The Junto’s methods were secular, but the group’s animating question mirrored Reverend Cotton Mather’s: “What good may I do in the world?” Franklin first floated his many ideas for civic improvement at these meetings. The fire department, insurance company, Pennsylvania militia, and the Philadelphia Academy (later to become the University of Pennsylvania) were all first aired at the Junto. It was Franklin’s sandbox.

At the heart of each Junto meeting was a list of twenty-four standing queries drafted by Franklin. Members were to meditate on these each Friday morning ahead of their weekly meeting. These were big, weighty questions. One example: “Do you think of any thing at present, in which the Junto may be serviceable to mankind? to their country, to their friends, or to themselves?”

Note the order. The highest priority is helping humanity, then country, then friends and, finally, yourself. The phrase that drove these discussions, one that Franklin and many of his fellow founders used often, was “public felicity.” In the eighteenth century, happiness was not merely a personal aspiration. It was a communal imperative and thus demanded a group effort. Either everyone was happy or no one was.

Questions at the Junto meetings ranged from the scientific (How does dew form on a tankard containing cold water?) to the philosophical (“Is it justifiable to put private men to death for the sake of public safety or tranquility?”) to the political (“Have you lately observed any encroachment on the just liberties of the people?”).

Lest you think the Junto was a joyless club, hold your ale. This was no sober debating society. There was plenty of levity.

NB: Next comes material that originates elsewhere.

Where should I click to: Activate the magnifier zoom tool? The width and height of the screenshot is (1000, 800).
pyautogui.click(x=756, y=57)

A standing query was, in essence, Have you heard any good jokes or stories lately? One member played the flute at meetings. These gatherings were infused with as much heart as head. Writing to a fellow Junto member years later, Franklin said, “We loved and still love one another, we are grown grey together and yet it is [too] early to part.”

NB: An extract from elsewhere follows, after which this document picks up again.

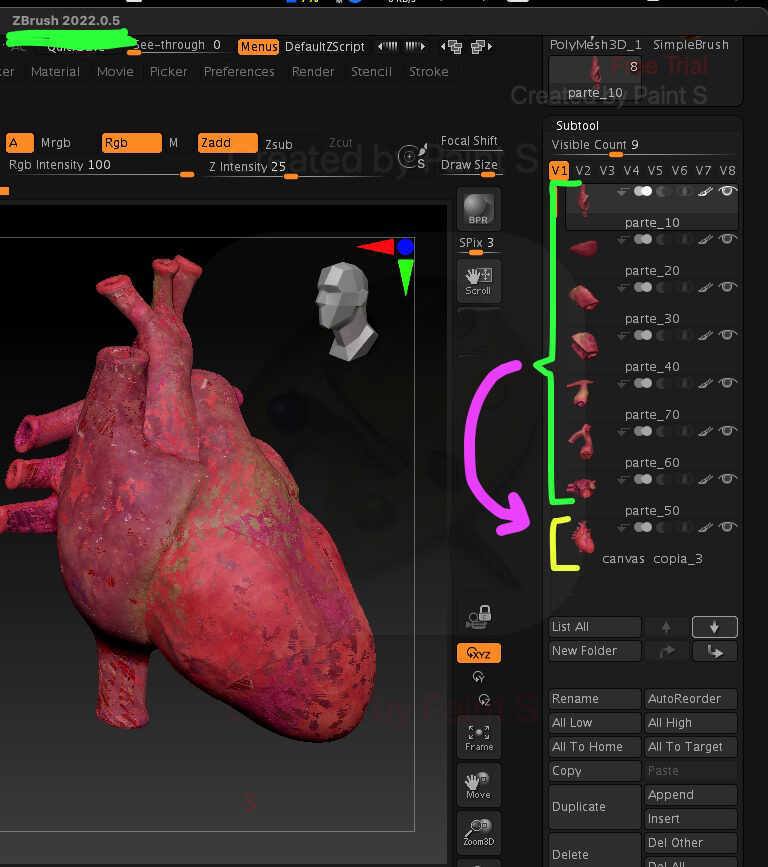This screenshot has height=867, width=768.
Task: Select the Scroll canvas tool
Action: [478, 280]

The conversation was freewheeling but not a free-for-all. Franklin erected guardrails. Members were not permitted to interrupt one another or ridicule another member’s manner of speaking. They must converse in a collegial manner “without fondness for dispute, or desire of victory.” Members took these rules seriously. Those who violated them were fined.

The Junto was not entirely altruistic. Members looked out for one another. Consider one standing query: “Hath anybody attacked your reputation lately? And what can the Junto do towards securing it?” They clearly had each other’s backs—and wallets. The Junto was also a networking club. Early LinkedIn. Members steered business toward each other. Franklin, soon to start his own print shop, landed his first major account thanks to a fellow Junto member. Despite the Franklin myth, he didn’t pull his bootstraps alone. He enlisted the help of friends, patrons, benefactors, and other bootstrap pullers. Does this diminish his accomplishments? I don’t think so. Success is always a group effort, whether acknowledged or not.

At one point, Franklin suggested members pool their books so all could benefit. It was a good idea, but it flopped. These book lovers weren’t about to part with their precious tomes. Franklin, as usual, pivoted, drawing on a larger pool of participants and founding the Library Company of Philadelphia, America’s first successful lending library.

For many decades the Junto went on swimmingly, to use a favorite Franklinism, even after Ben had decamped again to London. What made the Junto such an enduring success? Trust explains a lot. The people of the eighteenth century were inundated with new information, some of it credible, much of it not. (Sound familiar?) They needed a reliable means with which to filter this flood of information, help make sense of it. The Junto provided that means. It was useful.

As usual, Franklin didn’t hoard his success. He shared it. Though the word didn’t exist yet (and wouldn’t until 1924), “sustainability” was his goal. He encouraged Junto members to start their own clubs, mini-Juntos. He was planting seeds.